Т. 14 Чужак в стране чужой - Хайнлайн Роберт Энсон (чтение книг txt) 📗
— Вы очень долго шли к телефону.
— Это мой телефон, мистер Секретарь. Иногда я и вообще к нему не подхожу.
— Весьма похоже. Почему вы не сказали мне, что Какстон — алкоголик?
— А он алкоголик?
— Вне всяких сомнений! И у него был глухой запой. Отсыпался в Соноре, в какой-то ночлежке.
— Очень рад услышать, что его нашли. Благодарю вас, сэр.
— Его арестовали за бродяжничество. Но в суд дело не пойдет — мы отдадим его вам, с рук на руки.
— Я в долгу перед вами, сэр.
— Не велик подарочек. Грязный, небритый и несет от него, говорят, как из пивной бочки. Получите его в первозданном виде и сами убедитесь, что это за тип.
— Да, сэр. Когда можно его ожидать?
— Из Ногалеса вылетела курьерская машина; четыре звука, так что скоро будет у вас. Пилот сдаст его под расписку.
— Хорошо, сэр.
— А дальше я умываю руки. Надеюсь, вы и ваш клиент явитесь на переговоры, а уж как поступить с этим пьяным клеветником — решайте сами.
— Согласен. Когда?
— Завтра в десять?
— «И делу бы конец». Согласен.
Джубал спустился и вышел наружу.
— Джилл! Скорее сюда!
— Сейчас, Джубал.
Следом за подбежавшей Джилл появился один из репортеров.
— Кыш, — отмахнулся от него Джубал. — У нас разговор конфиденциальный. Семейное дело.
— Чьей семьи?
— Твоей. Еще три секунды, и в ней будет покойник. Чеши отсюда.

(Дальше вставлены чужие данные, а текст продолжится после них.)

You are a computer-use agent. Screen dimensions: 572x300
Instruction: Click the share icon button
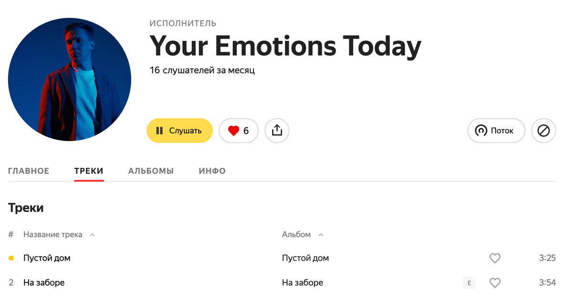point(277,130)
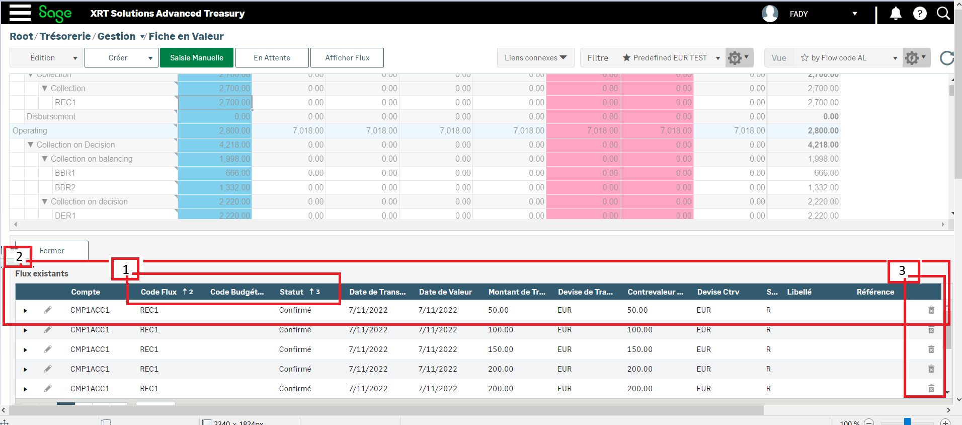Open the notifications bell
The image size is (962, 425).
click(x=896, y=14)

Репортер ухмыльнулся и исчез.
— С ним все в порядке, — одними губами сказал Джубал.
— Бен?
— Да. Его скоро привезут.
— Господи, Джубал!
Из глаз Джилл хлынули слезы.
— А ну-ка прекрати. — Джубал взял ее за плечи и крепко встряхнул. — Марш в дом и сиди там, пока не придешь в божеский вид.
— Хорошо, начальник.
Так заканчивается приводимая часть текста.